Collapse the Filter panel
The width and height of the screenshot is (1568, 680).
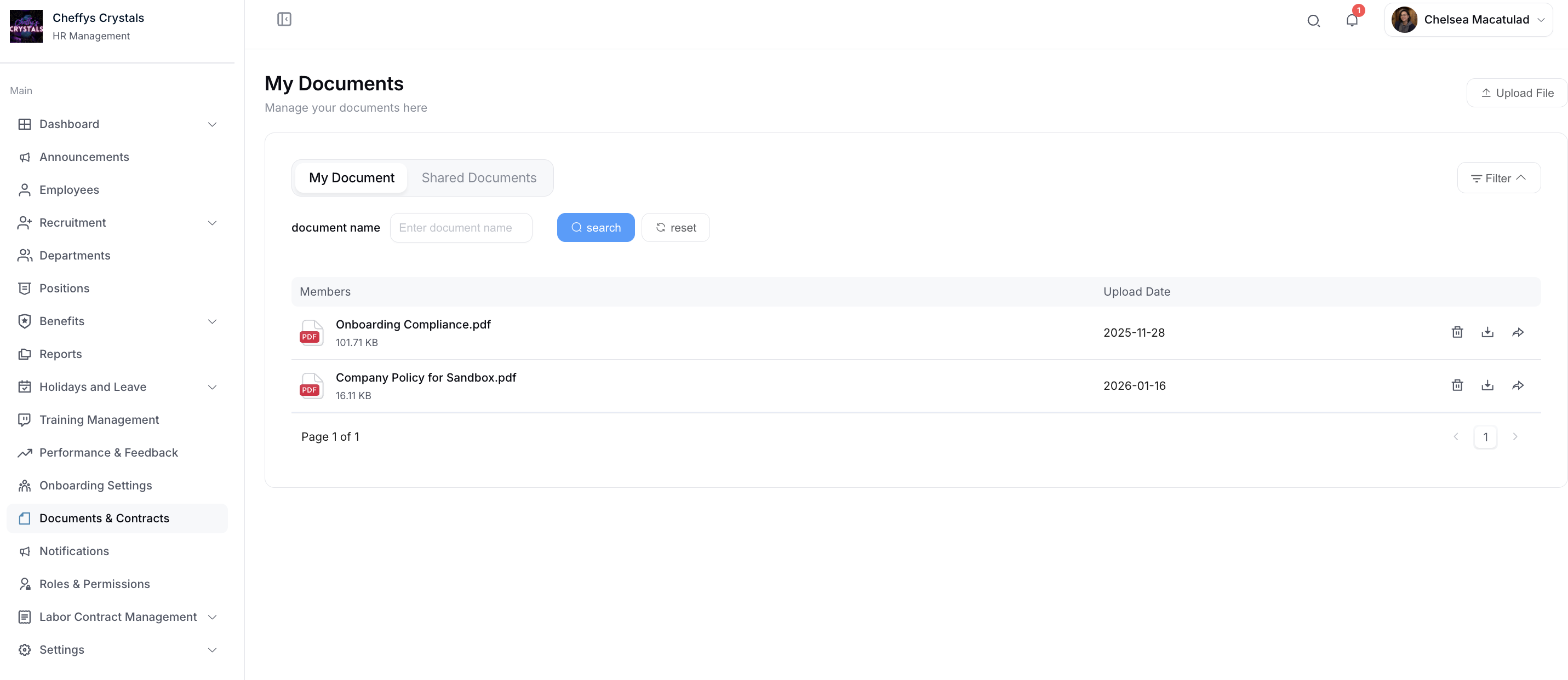coord(1498,178)
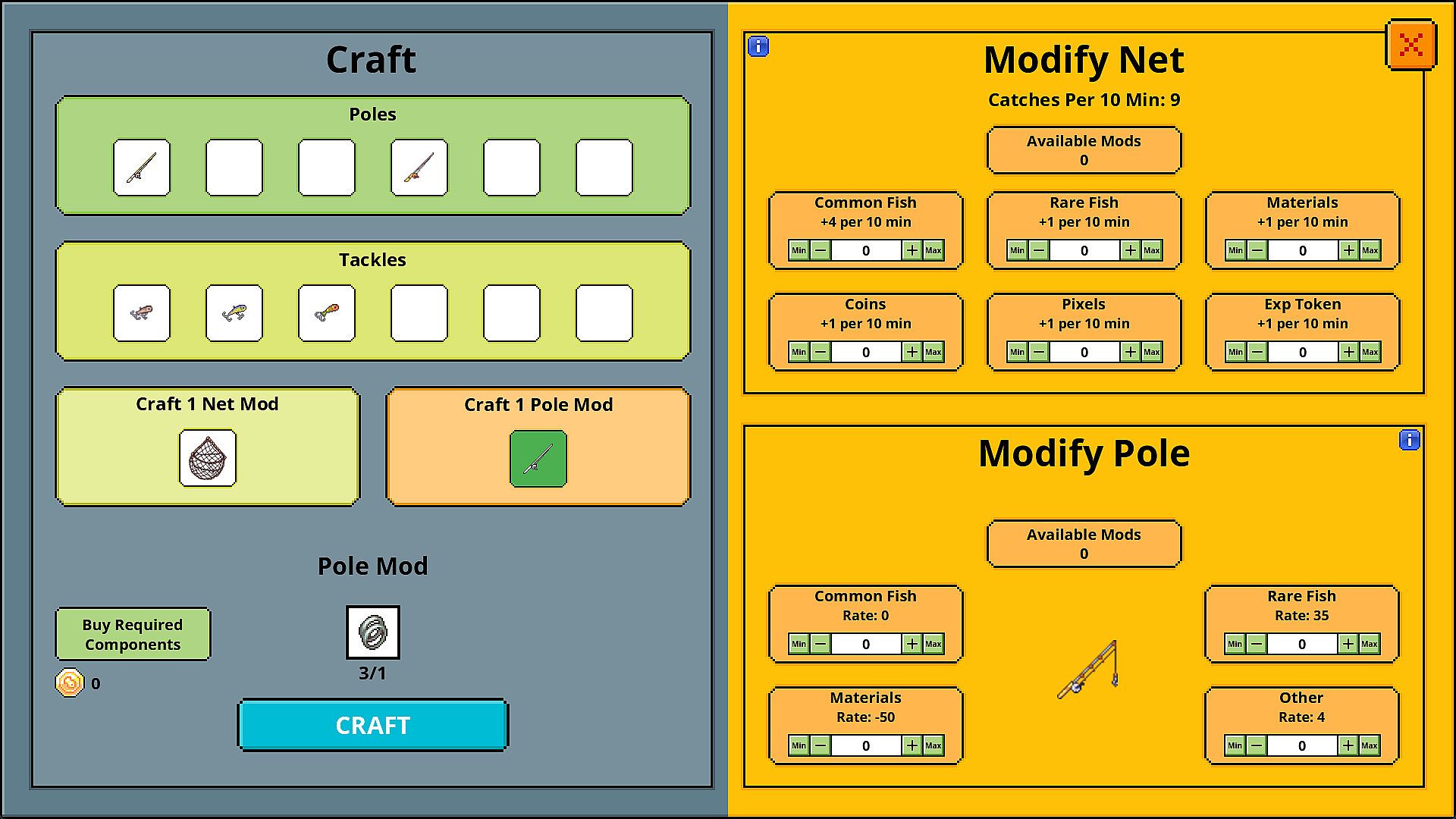Click Buy Required Components button
Image resolution: width=1456 pixels, height=819 pixels.
tap(133, 634)
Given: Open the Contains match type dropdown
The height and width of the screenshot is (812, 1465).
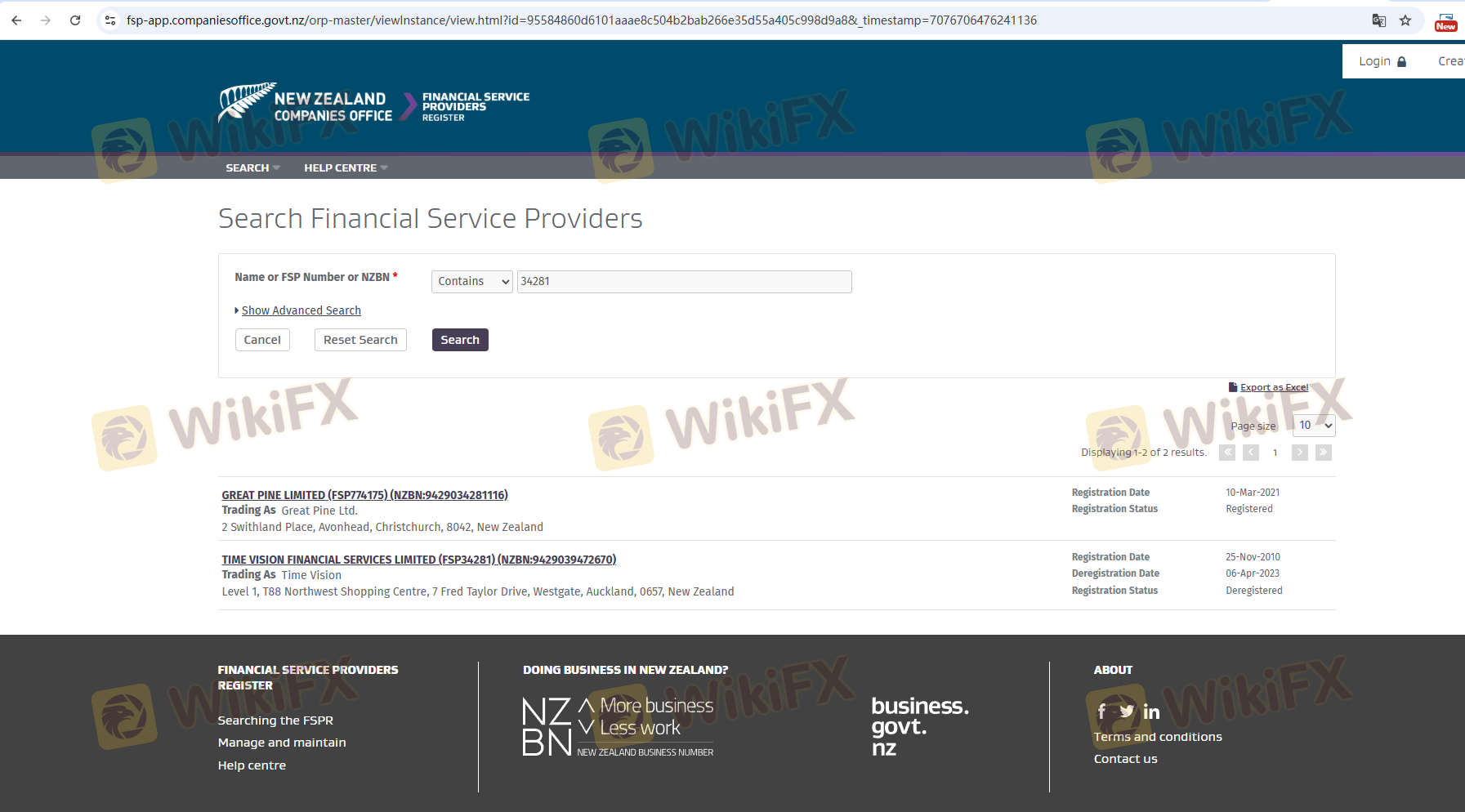Looking at the screenshot, I should 471,282.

# WHAT IS BEING ASKED
Reproduce the listing above with every instance of "dropdown" replaced by "menu" and everything else unchanged, and omit the pictures.

# ANSWER TO THE TASK
Collapse the Filter panel
The width and height of the screenshot is (1568, 680).
coord(1498,178)
Click Buy Required Components button
Image resolution: width=1456 pixels, height=819 pixels.
tap(133, 634)
Given: Open the Contains match type menu
The height and width of the screenshot is (812, 1465).
Looking at the screenshot, I should 471,282.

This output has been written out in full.